(TO BE DONE) Please extract from the Lennar earnings call remarks below the portion from "I'm in Miami" up to and including "many as possible.", word for word.

======== PASSAGE TO READ

Stuart Miller
Executive Chairman and Co-Chief Executive Officer at Lennar
Thank you, and good morning, everybody, and thank you for joining today.
I'm in Miami today together with Jon Jaffe, our Co-CEO and President; Diane Bessette, our Chief Financial Officer; David Collins, who we just heard from our Controller and Vice President; Bruce Gross is here, our CEO of Lennar Financial Services and we have a few others as well. As usual, I'm going to give a macro and strategic overview of the company after my introductory remarks, Jon is going to give an operational overview updating construction costs, cycle time, and some other operating overviews. As usual, Diane is going to give a detailed financial highlight, along with some limited guidance for our third quarter and full year 2024. And then, of course, we'll have our question-and-answer period. And as usual, I'd like to ask that you please limit yourself to one question and one follow-up, so that we can accommodate as many as possible.
But before I begin, however, I would like to express on behalf of all of the associates of Lennar, the sadness we all feel for the recent loss of another pioneer of our industry, Don Horton. While we homebuilders compete sometimes aggressively in the field and across geographies, it is always with humble admiration and respect for our competitors. We learn from each other. We have references for all of their accomplishments. We learn from their successes and sometimes their failures and we are pushed to be our very best by their comparative accomplishments. This business is not easy and those who succeed over years are to be admired. Don was a tremendous success among homebuilders and his success spanned decades. He climbed from humble beginnings to the greatest heights within our industry. To the associates of D.R. Horton as well as to Don Horton's family, we express our most sincere condolences and we look forward to continuing to live, to learn, to admire, and yes, to compete with the D.R. Horton name as you carry on Don's tremendous legacy.
With that said, let me begin my remarks today. We're very pleased to report another consistent and solid quarter of operating results for Lennar. We have continued to execute our operating plan effectively throughout the first half of 2024, as we have driven production pace and sales pace in sync, while we have used our margin as a point of adjustment to enable consistent production, even as market conditions have changed. This program has driven excellent operating results to date and we have simply never been better-positioned as a company from balance sheet to operating strategy to execution to be able to adjust to a changing market as it unfolds for the remainder of 2024 and beyond. In the second quarter, we started approximately 21,400 homes, we sold approximately 21,300 homes and we delivered approximately 19,700 homes, keeping us on target to deliver approximately 80,000 homes for the year.
Next quarter, we expect to start, sell, and deliver similar consistency as we continue to drive a continuously improving even flow manufacturing model that we believe will continue to enhance our cash flow, our bottom line as well as our predictability. We've continued to target a consistent production and growth rate in order to maintain volume, minimize production costs, maintain even flow production and sales, all in order to drive cash flow, effective capital allocation, and higher returns. Our primary goal is to migrate to a pure-play, asset-light manufacturing model that will be supported by a durable, just-in-time homesite delivery program that will enable simultaneous growth and cash flow. We believe that a cash flow-enabled capital allocation strategy will drive higher shareholder returns, higher returns on assets, and ultimately higher returns on equity. As we migrate to our desired end-state, margin is the springing mechanism that enables this all to happen. This quarter, our margin was somewhat higher than expected at 22.6%, up from 21.8% last quarter.

================
======== DATA PROVIDED

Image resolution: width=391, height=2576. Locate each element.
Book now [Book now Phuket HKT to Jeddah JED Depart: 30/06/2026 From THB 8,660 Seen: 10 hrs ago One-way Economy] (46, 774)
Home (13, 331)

================

(TASK RESULT)
I'm in Miami today together with Jon Jaffe, our Co-CEO and President; Diane Bessette, our Chief Financial Officer; David Collins, who we just heard from our Controller and Vice President; Bruce Gross is here, our CEO of Lennar Financial Services and we have a few others as well. As usual, I'm going to give a macro and strategic overview of the company after my introductory remarks, Jon is going to give an operational overview updating construction costs, cycle time, and some other operating overviews. As usual, Diane is going to give a detailed financial highlight, along with some limited guidance for our third quarter and full year 2024. And then, of course, we'll have our question-and-answer period. And as usual, I'd like to ask that you please limit yourself to one question and one follow-up, so that we can accommodate as many as possible.